ProofOfThought¶

ProofOfThought provides LLM-guided translation of natural language questions into formal logic, which is then verified using the Z3 theorem prover.

Architecture¶

The system follows a multi-stage pipeline to transform questions into verifiable answers:

Question (NL)
    ↓
LLM Translation (few-shot prompting)
    ↓
Formal Program (SMT-LIB 2.0 or JSON DSL)
    ↓
Z3 Execution
    ↓
SAT/UNSAT → Boolean Answer

Components¶

The architecture consists of several key components that work together:

Z3ProgramGenerator (z3adapter.reasoning.program_generator) Provides the LLM interface for program generation. It extracts formal programs from markdown code blocks using regex and supports error feedback through multi-turn conversations.

Backend (z3adapter.backends.abstract) Defines an abstract interface with execute(program_path) → VerificationResult. Two concrete implementations are available:

SMT2Backend: Subprocess call to Z3 CLI. Parses stdout/stderr for sat/unsat via regex (?<!un)\bsat\b and \bunsat\b.
JSONBackend: Python API execution via Z3JSONInterpreter. Returns structured SAT/UNSAT counts.
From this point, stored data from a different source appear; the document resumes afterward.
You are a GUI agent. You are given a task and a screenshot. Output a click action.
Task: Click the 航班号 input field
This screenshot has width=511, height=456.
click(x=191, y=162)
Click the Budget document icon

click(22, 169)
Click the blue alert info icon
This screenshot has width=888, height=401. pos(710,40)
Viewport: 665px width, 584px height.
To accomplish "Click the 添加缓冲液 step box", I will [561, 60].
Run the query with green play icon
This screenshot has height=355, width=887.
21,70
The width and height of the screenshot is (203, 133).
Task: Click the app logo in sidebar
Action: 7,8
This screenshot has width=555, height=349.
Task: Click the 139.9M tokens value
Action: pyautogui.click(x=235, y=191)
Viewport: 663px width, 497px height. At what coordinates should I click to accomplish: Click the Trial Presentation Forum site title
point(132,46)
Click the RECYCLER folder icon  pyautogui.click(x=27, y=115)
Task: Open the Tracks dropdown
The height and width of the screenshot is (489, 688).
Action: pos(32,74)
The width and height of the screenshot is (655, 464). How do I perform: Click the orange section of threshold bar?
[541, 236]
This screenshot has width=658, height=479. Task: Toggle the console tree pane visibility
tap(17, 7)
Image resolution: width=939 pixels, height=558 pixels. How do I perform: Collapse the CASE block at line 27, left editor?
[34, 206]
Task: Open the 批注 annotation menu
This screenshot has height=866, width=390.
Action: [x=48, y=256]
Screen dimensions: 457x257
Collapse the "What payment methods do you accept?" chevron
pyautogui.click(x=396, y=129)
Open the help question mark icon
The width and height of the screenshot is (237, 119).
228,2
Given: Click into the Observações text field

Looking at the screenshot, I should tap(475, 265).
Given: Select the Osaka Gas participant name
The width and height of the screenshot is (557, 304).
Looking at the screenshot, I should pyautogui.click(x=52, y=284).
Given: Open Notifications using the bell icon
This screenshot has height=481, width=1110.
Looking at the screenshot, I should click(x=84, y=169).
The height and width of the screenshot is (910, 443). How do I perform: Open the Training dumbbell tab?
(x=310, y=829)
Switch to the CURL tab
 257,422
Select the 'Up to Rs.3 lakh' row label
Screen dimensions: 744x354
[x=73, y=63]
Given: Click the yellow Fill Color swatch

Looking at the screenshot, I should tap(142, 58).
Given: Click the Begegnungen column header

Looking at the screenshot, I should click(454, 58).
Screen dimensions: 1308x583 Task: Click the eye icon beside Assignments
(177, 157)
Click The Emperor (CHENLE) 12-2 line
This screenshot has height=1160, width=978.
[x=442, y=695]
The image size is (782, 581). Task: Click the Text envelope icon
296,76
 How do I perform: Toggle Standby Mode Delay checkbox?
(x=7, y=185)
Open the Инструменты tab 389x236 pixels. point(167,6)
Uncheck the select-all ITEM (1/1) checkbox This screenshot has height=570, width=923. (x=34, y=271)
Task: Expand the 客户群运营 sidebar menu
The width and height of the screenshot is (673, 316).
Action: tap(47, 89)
Z3JSONInterpreter (z3adapter.interpreter) Implements a multi-stage pipeline for processing the JSON DSL:

SortManager: Performs topological sorting of type dependencies and creates Z3 sorts
ExpressionParser: Evaluates expressions using eval() with restricted globals for security
Verifier: Runs solver.check(condition) for each verification
Finally returns SAT/UNSAT counts

ProofOfThought (z3adapter.reasoning.proof_of_thought) Provides the high-level API with a retry loop (default max_attempts=3) and error feedback. Answer determination follows: SAT only → True, UNSAT only → False, both/neither → None.

Quick Start¶

from openai import OpenAI
from z3adapter.reasoning import ProofOfThought

client = OpenAI(api_key="...")
pot = ProofOfThought(llm_client=client, backend="smt2")
result = pot.query("Would Nancy Pelosi publicly denounce abortion?")
# result.answer: False (UNSAT)

Benchmark Results¶

ProofOfThought has been evaluated on multiple reasoning datasets using the following configuration:

Datasets: ProntoQA, FOLIO, ProofWriter, ConditionalQA, StrategyQA
Model: GPT-5 (Azure deployment)
Config: max_attempts=3, verify_timeout=10000ms

Backend	Avg Accuracy	Success Rate
SMT2	86.8%	99.4%
JSON	82.8%	92.8%

The SMT2 backend outperforms JSON on 4 out of 5 datasets. For detailed results, see Benchmarks.

Design Rationale¶

Several key design decisions shape the architecture:

Why use an external theorem prover? LLMs lack deductive closure, meaning they cannot guarantee sound logical inference. Z3 provides this soundness by formally verifying the logical reasoning.
Why offer two backends? The choice trades off portability (SMT-LIB is a widely-supported standard) against LLM generation reliability (structured JSON is easier for models to produce correctly).
Why use iterative refinement? Single-shot generation is often insufficient for complex reasoning. By incorporating error feedback, the system significantly improves its success rate.

Implementation Notes¶

Each backend has distinct implementation characteristics:

SMT2 Backend:

Runs Z3 as a subprocess with the -T:timeout flag
Parses output using regex patterns on stdout/stderr
Uses standard SMT-LIB 2.0 S-expressions

JSON Backend:

Leverages the Python Z3 API through the z3-solver package
Evaluates expressions using restricted eval() with ExpressionValidator
Supports built-in sorts: BoolSort, IntSort, RealSort
Supports custom sorts: DeclareSort, EnumSort, BitVecSort, ArraySort
Handles quantifiers: ForAll and Exists with proper variable binding

Security:

The JSON backend employs ExpressionValidator.safe_eval() with a whitelist of allowed Z3 operators, preventing arbitrary code execution.

For more details, see Backends and API Reference.